WHAT THE TASK REQUIRES:
Condense the paragraph of the blog post below that begins "When I was 11 or so" into a shorter version that keeps its main facts.

EXCERPT:
My kid. My kid keeps me going. He's offensive as all hell, on purpose, but inside he has an unshakeable goodness to him and a faith in propagating the species (NOT yet, thank all the gods) and in love and in hope and in a faith that somehow, the world will be there for him when he grows up.
I keep going and going and being well and being good to people and putting one foot in front of the other, and sharing and smiling and holding doors for people.
I work elderly in-home care because I love old people. I love kids and babies and I just love and love and love, even when I have no hope and no faith, I keep on lovin'.

Monday, October 31, 2016


My word, here it is Samhain, and I have forgotten (or procrastinated, more like) to write again for three months. Shame on me.

I've had a lot going on.

I'm making new friends, learning to get along on my own again without a partner, parenting my teen son. Meanwhile, the world, or at least the United States, is in a bit of a shambles with this election coming up next week. I don't ever talk politics, but boy-howdy this one is going to be a doozy.
I was brought up that my vote is my private business, so I will not say who I am voting for. But I will say I really ought, if it wasn't so critical, this, to sit back with the popcorn and watch the fur fly.
This is one time I am SO glad I haven't had television in the last 25 or more years.
I really think we oughtta go back to the soapbox days, where the candidates say what they are going to do for the nation, and exactly how they plan to implement it, instead of the mud-slinging, which is so ugly.
Not to mention that the internet and social media has really given rise to the ugly in Americans-- I don't know what that's about except perhaps it's safer to be mean behind a screen.
Me, I refuse to do that. I will not go there.
Believe me, I have my ugly just like most folks, but I am keeping my counsel. My mom taught me if you can't say anything nice, don't say anything at all, and there's times I just love that Southern saying "Bless their heart" because that has all kinds of nuance to it.

Have I gotten off on a rant or what?

This Samhain, I'm thinking mostly of my dad.

When I was 11 or so, my dad used to sit me in the front seat and hand me the map and make me navigate. He was an airline pilot, and navigating and weather and all that was in his blood. I hated it, at the time... "See that highway sign? Is it an interstate or a county road? Where is that town, can you find it on the map? There's a railroad crossing, see it? On the map. How many miles to X town?"... and on and on, till I thought I would die.

DATA BLOCK:
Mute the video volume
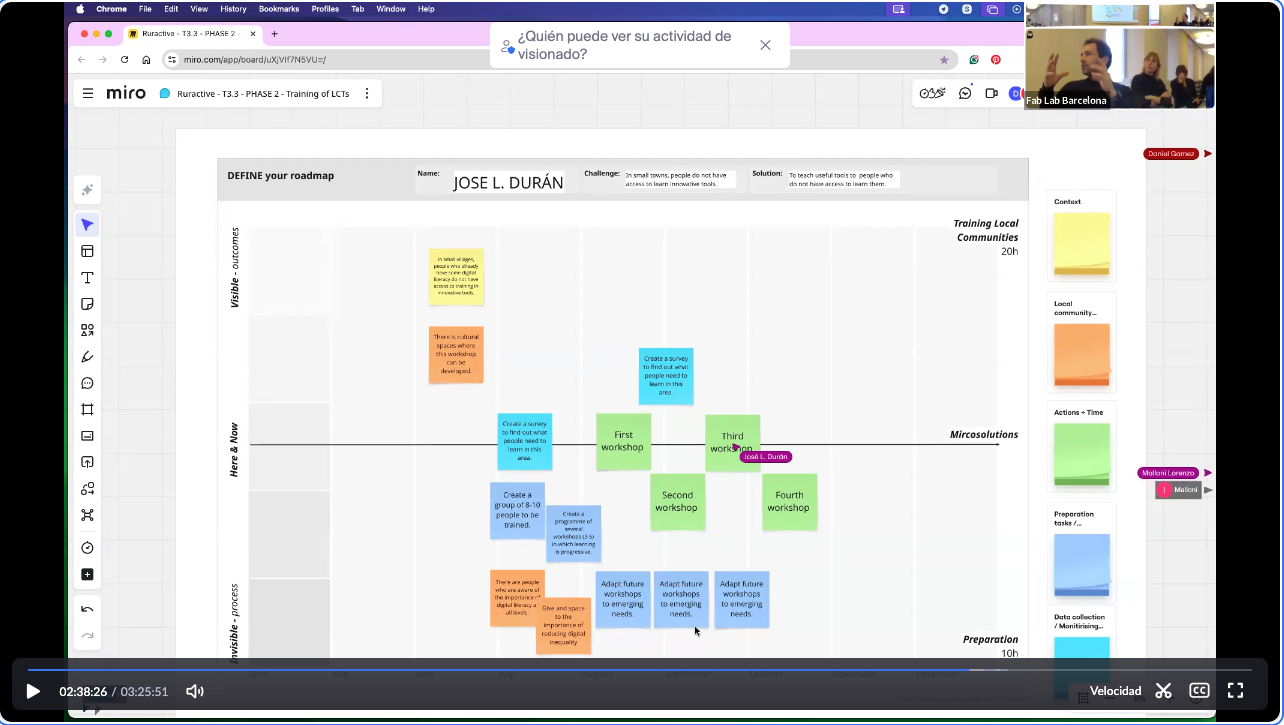The width and height of the screenshot is (1284, 725). tap(195, 691)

ANSWER TO THIS EXERCISE:
At about 11, I was put in the front seat by my dad, an airline pilot with navigating and weather in his blood, and handed the map to navigate. He quizzed me nonstop on highway signs, towns, railroad crossings and mileage, which I hated at the time.